Find out the latest news on which works best for fat loss: is it cardio before weights, or weights before cardio?
It’s been over a year since I published What's Best for Fat Loss: Cardio Before Weights or Weights Before Cardio? But recently, a brand new study emerged, which looked into this very question and came to some very interesting conclusions that you should know about if you want to lose fat, but you’re not quite sure how to ideally mix cardiovascular aerobic training and weight lifting.
For many years, cardio has been known to benefit your health and fitness because aerobic exercise increases the density of important cardiovascular components, like tiny blood-carrying capillaries, and also builds your cells' energy-producing mitochondria, assists with healthy cholesterol levels, increases blood vessel flexibility, helps with fat loss, and more.
On the other hand, resistance training (aka weight training) has also been shown to have a significant impact on cholesterol levels, strength, lean body mass, and fat loss.
So if your goal is fat loss (along with full body fitness), it is clear that it can certainly help to do a combination of both cardio and resistance training—but the question is, which should you do first: weights before cardio, or cardio before weights?
The Research on Cardio Before Weights or Weights Before Cardio
Last year, a study in the Journal of Strength & Conditioning Research looked into whether the order of resistance training and endurance exercise during a workout actually affects fat loss. The Effects of a Combined Resistance Training and Endurance Exercise Program in Inactive College Female Subjects: Does Order Matter? investigated the effects of the ordering of exercise on strength, VO2max, body weight, body fat percentage, and lean body mass over the course of an eight-week exercise program.
During the study, the inactive college females were randomly assigned to perform resistance training either before endurance training or after. Their training program consisted of four workouts per week for eight weeks, with each workout lasting about one hour. The cardio component of the workout consisted of 30 minutes of moderate intensity exercise, at about 70-80% intensity.
For the weights part of the workout, the ladies used a three-way split routine (chest and back, shoulders and arms, and lower body), performing three sets of 8–12 repetitions for 5–6 different exercises. The time between cardio and weights was no more than 5 minutes. So, what were the results?
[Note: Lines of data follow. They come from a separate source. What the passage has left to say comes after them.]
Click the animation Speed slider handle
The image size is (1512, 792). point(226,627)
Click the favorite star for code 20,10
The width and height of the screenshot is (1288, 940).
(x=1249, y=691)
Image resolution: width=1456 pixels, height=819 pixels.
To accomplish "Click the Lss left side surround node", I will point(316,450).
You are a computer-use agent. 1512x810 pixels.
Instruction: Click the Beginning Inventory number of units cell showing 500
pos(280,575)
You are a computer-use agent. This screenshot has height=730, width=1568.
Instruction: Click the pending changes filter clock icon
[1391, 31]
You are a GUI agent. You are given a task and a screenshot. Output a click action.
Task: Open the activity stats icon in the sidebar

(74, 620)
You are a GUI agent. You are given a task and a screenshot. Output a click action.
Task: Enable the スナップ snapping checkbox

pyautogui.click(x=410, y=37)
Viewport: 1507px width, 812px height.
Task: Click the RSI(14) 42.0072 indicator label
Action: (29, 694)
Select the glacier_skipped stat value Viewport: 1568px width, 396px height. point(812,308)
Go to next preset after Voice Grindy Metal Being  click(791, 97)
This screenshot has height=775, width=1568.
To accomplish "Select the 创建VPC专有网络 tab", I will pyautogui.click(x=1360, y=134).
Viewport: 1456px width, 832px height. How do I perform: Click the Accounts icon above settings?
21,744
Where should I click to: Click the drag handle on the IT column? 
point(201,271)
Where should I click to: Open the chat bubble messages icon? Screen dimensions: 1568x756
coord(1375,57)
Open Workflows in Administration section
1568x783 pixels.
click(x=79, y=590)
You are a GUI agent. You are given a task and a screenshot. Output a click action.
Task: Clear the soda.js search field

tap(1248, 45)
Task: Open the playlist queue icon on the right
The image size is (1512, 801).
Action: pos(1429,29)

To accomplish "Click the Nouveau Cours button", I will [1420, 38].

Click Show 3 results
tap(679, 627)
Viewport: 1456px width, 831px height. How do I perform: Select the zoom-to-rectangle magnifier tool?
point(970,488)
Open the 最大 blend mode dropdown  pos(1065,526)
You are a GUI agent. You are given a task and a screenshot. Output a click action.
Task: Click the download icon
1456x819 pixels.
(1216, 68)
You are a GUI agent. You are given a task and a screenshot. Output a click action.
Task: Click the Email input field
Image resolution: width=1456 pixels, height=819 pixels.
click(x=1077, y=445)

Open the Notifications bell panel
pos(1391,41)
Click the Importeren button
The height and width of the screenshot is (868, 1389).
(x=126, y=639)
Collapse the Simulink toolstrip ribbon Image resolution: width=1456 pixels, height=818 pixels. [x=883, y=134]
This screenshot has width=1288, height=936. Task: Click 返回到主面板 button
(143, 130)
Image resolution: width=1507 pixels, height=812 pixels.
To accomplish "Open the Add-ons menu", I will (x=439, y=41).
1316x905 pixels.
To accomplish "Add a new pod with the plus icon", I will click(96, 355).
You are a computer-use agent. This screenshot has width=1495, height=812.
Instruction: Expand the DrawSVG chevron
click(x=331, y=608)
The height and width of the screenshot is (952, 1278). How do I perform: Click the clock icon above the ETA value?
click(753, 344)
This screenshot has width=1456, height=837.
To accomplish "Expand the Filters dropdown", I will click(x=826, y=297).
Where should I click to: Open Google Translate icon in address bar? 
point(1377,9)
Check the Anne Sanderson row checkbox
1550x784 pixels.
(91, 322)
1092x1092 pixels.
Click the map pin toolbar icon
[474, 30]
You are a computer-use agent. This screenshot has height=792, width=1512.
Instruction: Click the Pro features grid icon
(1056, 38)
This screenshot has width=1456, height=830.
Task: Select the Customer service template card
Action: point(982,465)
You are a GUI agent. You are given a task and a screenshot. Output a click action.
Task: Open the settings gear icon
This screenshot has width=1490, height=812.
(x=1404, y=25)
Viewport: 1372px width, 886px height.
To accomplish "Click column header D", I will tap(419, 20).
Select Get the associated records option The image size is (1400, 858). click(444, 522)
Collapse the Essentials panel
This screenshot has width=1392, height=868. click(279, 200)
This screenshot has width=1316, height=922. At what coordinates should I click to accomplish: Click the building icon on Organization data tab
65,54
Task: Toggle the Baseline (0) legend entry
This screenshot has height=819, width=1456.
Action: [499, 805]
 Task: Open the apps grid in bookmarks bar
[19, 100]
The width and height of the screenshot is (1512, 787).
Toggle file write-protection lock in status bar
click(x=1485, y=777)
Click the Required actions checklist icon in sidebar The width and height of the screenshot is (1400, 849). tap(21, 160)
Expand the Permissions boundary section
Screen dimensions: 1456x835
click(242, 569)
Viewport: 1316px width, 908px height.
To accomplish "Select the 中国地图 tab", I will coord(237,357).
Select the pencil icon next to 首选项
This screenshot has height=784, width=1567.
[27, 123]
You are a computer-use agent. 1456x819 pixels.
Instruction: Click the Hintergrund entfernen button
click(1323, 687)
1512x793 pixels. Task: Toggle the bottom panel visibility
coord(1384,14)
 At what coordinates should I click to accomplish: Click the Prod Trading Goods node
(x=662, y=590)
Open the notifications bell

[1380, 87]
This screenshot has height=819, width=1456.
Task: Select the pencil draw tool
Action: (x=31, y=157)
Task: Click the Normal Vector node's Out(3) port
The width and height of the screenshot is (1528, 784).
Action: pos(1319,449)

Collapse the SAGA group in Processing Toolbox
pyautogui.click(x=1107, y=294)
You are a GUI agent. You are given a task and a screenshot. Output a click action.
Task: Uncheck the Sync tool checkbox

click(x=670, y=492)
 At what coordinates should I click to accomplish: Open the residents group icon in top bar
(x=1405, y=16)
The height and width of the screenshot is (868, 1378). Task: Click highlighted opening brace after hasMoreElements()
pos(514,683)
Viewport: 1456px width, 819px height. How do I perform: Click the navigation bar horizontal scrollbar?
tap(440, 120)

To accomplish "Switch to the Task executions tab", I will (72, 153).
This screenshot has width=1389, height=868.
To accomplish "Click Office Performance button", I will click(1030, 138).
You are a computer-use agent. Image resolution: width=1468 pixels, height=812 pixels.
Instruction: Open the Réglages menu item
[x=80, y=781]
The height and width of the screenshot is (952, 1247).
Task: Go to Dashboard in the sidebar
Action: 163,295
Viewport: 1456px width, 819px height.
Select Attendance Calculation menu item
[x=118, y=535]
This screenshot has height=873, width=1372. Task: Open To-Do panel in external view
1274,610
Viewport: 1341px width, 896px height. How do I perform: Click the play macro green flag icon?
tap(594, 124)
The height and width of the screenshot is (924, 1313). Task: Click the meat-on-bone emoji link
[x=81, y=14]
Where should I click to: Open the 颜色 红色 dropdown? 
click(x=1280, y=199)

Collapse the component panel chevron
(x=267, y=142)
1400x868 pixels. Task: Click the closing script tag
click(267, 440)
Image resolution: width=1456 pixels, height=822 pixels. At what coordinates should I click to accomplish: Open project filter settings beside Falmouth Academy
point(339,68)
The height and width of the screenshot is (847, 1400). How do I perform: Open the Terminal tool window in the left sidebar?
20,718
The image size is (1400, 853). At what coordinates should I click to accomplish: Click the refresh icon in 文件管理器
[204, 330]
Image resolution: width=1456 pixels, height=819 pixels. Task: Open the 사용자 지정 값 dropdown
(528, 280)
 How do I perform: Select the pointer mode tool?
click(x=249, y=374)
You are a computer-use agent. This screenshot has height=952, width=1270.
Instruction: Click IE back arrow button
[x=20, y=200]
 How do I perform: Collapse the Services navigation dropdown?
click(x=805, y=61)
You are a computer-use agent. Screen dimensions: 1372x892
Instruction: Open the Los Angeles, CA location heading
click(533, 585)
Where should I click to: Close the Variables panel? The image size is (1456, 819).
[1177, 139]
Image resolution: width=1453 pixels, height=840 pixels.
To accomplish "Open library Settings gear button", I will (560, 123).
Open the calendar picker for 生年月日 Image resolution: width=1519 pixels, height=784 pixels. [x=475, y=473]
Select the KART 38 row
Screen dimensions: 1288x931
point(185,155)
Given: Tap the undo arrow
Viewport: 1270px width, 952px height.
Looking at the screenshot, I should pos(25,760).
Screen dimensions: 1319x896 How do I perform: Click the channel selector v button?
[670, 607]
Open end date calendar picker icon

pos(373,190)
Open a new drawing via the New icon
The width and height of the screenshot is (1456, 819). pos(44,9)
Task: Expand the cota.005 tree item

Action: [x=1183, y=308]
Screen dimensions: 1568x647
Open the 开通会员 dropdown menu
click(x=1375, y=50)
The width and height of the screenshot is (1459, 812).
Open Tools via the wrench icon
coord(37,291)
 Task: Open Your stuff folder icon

Overall, the ladies experienced significant improvements in VO2max, strength and lean body mass after the eight weeks of combined endurance and resistance. But there was no effect based on exercise order of weights before cardio or cardio before weights. In addition, the only participants who saw changes in body fat percentage were those who made dietary changes and began to eat better.
So, in other words, what that study showed was that if you’re just getting started in exercise and your goal is fat loss, it ultimately doesn’t matter whether you do strength or cardio first—and no matter which you choose, you simply aren’t going to see results unless you change your diet, too.